Exercise directions » Render the listing below as a Markdown table with the columns Row and Line. Start at the line containing "Open the Slow Init dropdown" and continue through the end of the listing, with both ends included. Omit blank lines and leave the pictures out.

-- Begin Raw data --

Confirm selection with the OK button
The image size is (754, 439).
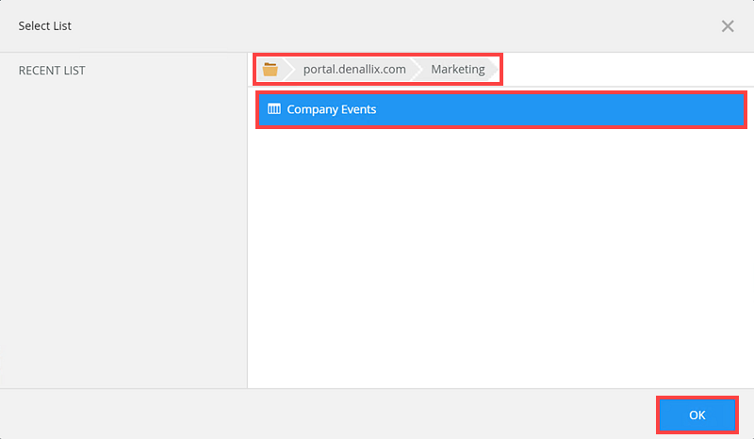697,415
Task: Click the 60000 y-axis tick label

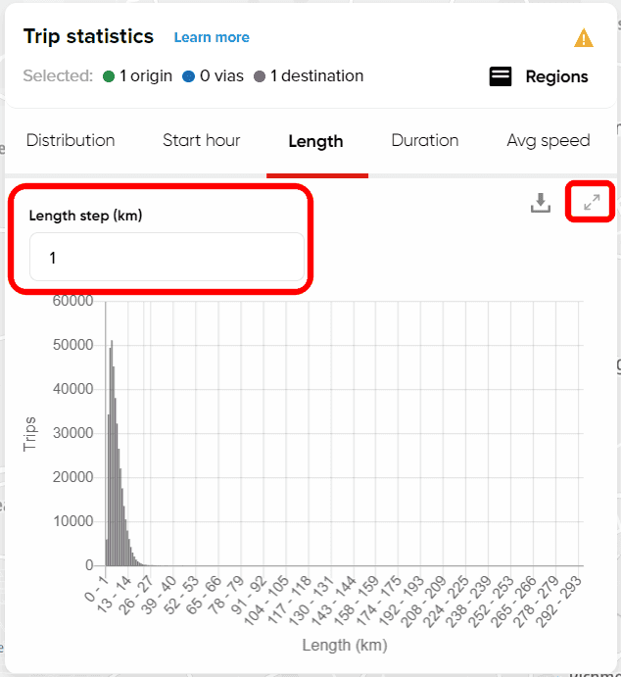Action: pos(73,301)
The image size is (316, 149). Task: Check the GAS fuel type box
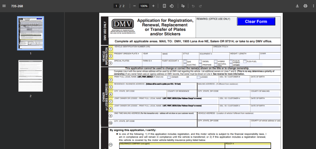(x=185, y=62)
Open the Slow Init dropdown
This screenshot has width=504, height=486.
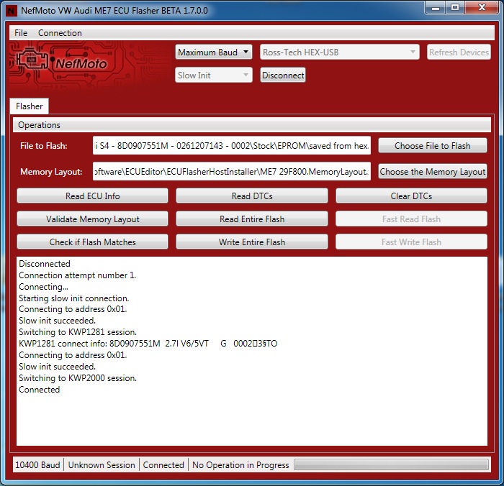point(213,75)
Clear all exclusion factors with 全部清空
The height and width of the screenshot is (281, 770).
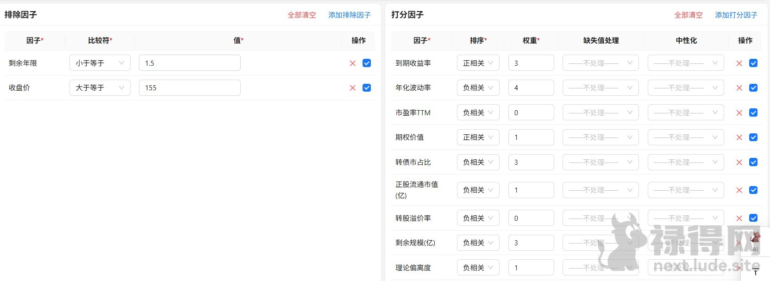click(301, 15)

-- End Raw data --

Result »
| Row | Line |
|---|---|
| 1 | Open the Slow Init dropdown |
| 2 | This screenshot has width=504, height=486. |
| 3 | point(213,75) |
| 4 | Clear all exclusion factors with 全部清空 |
| 5 | The height and width of the screenshot is (281, 770). |
| 6 | click(301, 15) |